Sunday, November 21, 2010

Grinding Cranberries

Back when we all lived in those 4 houses in a row Thanksgiving was often at our house. Of course the hope was my father wasn't called out on an ambulance call or had calling hours at the funeral home to tend to but if any such scenarios arose Thanksgiving went on as planned for such happenings were a part of our daily lives.

I loved the anticipation just as much as the dinner itself. My parents always ordered a Butterball turkey from a local family-owned grocery. They'd both go to pick it up. I can still see my father walking into the house with his hat and tie and long coat unbuttoned proudly carrying the thick cardboard box with Tom Turkey inside.

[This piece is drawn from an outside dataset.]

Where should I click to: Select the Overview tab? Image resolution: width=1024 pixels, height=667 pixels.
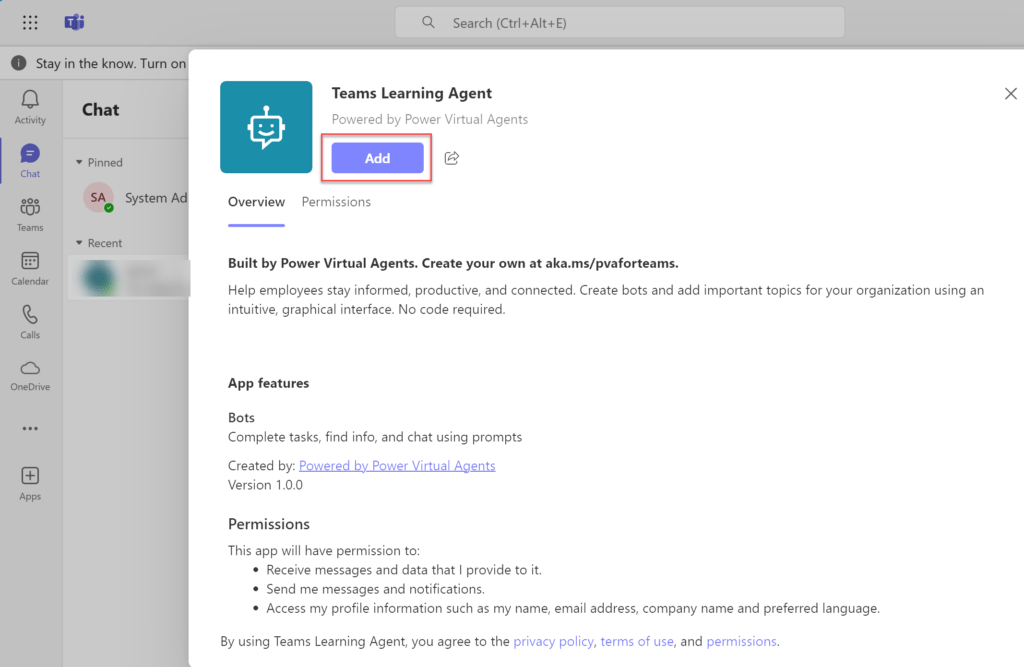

He'd strut into the kitchen as if he'd gone to the woods himself in hunt of the perfect bird.
The hustle and bustle was contagious as potatoes were peeled; stale bread cut up; seasonings gathered; squash readied to be split open; pie crusts made from scratch rolled out on floured boards; china taken out of the cupboard; chairs counted; house cleaned-and cranberries crunched.

That's where I came in-grinding the cranberries for my mother as she hurried about while keeping an eye on me. She had a simple, non-fancy, non-electric blender, grinder, mixer thing. It attached tightly to the end of the kitchen table. After the handle with a wooden end was fit into place and a large saucepan was placed on the floor to catch the escaping berry juice, I was good to go. It was time to massacre the waiting fruit.

It was so much fun; putting those dark red berries in the top of the grinder; then pushing them down through as I turned the handle; listening to them pop as they became blops of mush with the juice streaming out and the blobs falling into a waiting bowl. After my mother thought I'd massacred enough berries she handed me some oranges-peeled and sliced- which I'd put into the grinder one at a time for I loved watching the wedges disappear only to reappear as more mush. I did the same for apple slices which were even more fun because they put up a good fight only to momentarily join their fellow fruits in the big yellow bowl.

Somehow I inherited that non-fancy, non-electric blender, grinder, mixer thing. It's in my kitchen cupboard all ready to go-and when it does I'll be thinking of those 4 houses in a row as we gathered in Thanksgiving-enjoying the mush I so proudly prepared.